Not really. At the moment if you're converting tabs to spaces you need
to know how big the tab is supposed to be (ask the authors). Now you
just need to know that it was using elastic tabstops (and the solution
is the same - ask the authors). Also I've actually already coded a
solution that works - see the video.
> > My approach fixes these problems.
>
> To me it looks like an attempt to force everyone to use
> gedit (or whatever chosen editor) to display the text.
I have to start somewhere and I chose gedit and GTK. I intend to port
this to other platforms/editors - right now there are people on the
vim-dev list talking about it, and I've seen feature requests in
Eclipse's bugzilla as well as MS's Visual Studio dev team being asked
about it.
> Also please explain how another possible interpretation of
> tabs fixes anything instead of creating more mess.
See below.
> > If you look at the plugin I made for gedit (watch the video at the
> > link I mentioned above) you can see that it is possible to convert
> > between elastic tabstops and spaces. You lose some of the advantages
> > this way (you can't manipulate the files using tools like sed and
> > still have everything line up when you load it in the editor), but can
> > work on projects that mandate the use of spaces for
> > indenting/alignment.
>
> Manipluating the text with sed is a cool idea, but I guess
> most people would trade it for the ability to display the
> text as intended (which can be ensured only by expanding to
> spaces).
>
> The editor can present the text any way it wishes and let
> the user do any transforms on it. No problem with this.

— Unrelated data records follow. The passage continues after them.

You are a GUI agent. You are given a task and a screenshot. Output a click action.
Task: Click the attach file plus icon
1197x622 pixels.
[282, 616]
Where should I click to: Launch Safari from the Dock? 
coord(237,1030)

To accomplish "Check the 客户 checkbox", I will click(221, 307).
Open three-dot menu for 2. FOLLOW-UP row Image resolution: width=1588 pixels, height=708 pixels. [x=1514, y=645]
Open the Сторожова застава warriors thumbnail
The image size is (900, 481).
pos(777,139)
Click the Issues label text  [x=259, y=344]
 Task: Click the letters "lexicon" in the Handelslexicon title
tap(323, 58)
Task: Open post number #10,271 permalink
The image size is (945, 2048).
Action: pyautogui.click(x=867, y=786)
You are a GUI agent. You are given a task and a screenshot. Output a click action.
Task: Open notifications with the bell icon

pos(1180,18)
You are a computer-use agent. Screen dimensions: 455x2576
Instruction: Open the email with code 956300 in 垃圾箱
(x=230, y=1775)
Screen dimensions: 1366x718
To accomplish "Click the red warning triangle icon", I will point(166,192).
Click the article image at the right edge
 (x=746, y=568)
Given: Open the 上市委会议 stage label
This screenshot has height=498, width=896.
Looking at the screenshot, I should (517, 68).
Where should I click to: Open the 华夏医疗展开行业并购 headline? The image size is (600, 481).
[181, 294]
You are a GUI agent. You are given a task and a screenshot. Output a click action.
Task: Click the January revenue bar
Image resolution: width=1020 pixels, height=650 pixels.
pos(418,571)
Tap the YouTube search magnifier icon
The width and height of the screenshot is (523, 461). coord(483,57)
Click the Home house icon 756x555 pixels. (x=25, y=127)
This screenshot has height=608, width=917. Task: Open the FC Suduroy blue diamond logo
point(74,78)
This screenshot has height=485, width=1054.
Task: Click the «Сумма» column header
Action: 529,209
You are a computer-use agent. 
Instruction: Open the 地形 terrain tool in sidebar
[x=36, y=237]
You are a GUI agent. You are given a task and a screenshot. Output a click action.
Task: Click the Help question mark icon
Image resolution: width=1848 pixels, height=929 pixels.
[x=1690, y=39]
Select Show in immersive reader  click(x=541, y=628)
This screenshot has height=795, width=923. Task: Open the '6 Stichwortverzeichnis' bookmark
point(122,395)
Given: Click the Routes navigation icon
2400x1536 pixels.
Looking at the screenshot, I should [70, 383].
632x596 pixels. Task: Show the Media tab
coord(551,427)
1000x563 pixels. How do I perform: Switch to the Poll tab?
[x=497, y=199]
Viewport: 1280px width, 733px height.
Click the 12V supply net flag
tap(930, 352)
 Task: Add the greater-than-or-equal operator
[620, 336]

> But changing the storage format and expecting everyone else
> to adapt? Have Microsoft arrived here?
If you don't want to save files with tabs in and be able to manipulate
your text outside the editor etc you can always just use elastic
tabstops in editors that support them and make sure they export files
using spaces. That way you can still benefit from some of their
advantages but work on projects that indent/align using spaces.